_Exercise aim_
Gather every line in the listing below that contains the word "button".

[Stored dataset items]

○ ○ ○

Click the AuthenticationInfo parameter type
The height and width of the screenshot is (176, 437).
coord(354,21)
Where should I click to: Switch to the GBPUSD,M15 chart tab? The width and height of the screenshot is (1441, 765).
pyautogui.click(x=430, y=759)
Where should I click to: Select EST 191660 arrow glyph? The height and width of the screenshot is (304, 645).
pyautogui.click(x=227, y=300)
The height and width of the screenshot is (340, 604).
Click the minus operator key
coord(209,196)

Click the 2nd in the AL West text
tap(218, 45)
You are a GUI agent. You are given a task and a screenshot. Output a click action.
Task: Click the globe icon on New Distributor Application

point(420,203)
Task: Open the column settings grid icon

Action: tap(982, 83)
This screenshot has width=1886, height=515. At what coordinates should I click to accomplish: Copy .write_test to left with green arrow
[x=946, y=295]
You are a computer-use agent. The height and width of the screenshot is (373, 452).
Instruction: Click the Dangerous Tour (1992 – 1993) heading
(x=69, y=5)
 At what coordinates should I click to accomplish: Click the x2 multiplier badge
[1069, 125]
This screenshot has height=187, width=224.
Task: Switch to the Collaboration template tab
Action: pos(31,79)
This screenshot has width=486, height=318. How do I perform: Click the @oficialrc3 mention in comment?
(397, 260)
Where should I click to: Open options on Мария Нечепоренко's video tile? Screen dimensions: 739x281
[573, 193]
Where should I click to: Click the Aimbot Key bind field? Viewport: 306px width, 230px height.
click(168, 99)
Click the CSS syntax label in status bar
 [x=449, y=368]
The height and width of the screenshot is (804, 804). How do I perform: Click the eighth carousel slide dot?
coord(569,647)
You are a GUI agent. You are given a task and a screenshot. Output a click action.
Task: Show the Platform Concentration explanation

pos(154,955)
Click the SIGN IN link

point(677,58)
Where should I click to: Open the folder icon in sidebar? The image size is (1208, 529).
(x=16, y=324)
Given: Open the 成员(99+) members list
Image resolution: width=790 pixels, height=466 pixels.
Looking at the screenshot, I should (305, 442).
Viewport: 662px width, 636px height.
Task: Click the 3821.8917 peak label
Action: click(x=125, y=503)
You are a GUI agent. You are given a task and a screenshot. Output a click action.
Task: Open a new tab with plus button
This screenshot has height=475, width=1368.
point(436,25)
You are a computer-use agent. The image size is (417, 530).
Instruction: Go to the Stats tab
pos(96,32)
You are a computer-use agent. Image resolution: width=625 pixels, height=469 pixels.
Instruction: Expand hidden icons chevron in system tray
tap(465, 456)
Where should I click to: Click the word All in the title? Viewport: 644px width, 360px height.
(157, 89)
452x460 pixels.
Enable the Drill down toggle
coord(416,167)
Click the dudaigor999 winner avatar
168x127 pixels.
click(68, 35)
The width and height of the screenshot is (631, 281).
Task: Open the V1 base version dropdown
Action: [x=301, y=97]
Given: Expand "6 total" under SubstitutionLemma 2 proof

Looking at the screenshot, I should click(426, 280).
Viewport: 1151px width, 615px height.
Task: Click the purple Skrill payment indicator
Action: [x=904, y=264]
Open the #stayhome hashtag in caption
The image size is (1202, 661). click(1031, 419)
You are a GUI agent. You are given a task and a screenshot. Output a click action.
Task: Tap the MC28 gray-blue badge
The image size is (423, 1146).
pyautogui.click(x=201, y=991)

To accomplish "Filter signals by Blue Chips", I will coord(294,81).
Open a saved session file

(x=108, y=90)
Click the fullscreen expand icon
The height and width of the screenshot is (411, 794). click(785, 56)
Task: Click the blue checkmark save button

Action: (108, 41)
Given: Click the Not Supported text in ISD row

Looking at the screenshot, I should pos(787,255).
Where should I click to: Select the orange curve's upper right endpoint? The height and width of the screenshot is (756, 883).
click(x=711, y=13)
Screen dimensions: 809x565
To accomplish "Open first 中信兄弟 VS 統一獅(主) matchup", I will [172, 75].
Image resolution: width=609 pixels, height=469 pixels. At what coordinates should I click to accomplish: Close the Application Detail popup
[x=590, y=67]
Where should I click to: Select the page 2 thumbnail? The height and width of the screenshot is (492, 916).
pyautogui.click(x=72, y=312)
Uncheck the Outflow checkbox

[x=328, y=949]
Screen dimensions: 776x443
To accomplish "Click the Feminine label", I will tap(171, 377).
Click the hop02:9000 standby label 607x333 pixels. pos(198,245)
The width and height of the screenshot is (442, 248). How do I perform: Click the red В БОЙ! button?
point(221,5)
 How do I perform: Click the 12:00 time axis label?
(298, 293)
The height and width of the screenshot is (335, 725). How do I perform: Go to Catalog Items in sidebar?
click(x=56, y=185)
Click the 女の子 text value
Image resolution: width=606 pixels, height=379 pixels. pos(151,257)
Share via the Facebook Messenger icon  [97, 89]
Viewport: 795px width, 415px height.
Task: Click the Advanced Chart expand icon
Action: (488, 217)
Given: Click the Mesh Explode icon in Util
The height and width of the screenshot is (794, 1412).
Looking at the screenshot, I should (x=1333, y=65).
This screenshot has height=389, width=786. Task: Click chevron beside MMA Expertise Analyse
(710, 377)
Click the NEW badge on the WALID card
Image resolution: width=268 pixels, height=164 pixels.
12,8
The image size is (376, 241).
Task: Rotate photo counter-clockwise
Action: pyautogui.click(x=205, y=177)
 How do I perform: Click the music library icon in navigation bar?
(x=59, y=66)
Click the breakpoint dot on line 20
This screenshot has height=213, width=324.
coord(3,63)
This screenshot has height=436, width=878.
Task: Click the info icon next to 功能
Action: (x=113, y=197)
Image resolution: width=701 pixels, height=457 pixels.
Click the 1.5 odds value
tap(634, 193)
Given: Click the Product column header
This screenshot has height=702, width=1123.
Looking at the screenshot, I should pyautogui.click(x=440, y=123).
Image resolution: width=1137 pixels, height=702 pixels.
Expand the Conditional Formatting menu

○ ○ ○

_Result of this exercise_
Task: Open a new tab with plus button
Task: Click the blue checkmark save button
The width and height of the screenshot is (442, 248). How do I perform: Click the red В БОЙ! button?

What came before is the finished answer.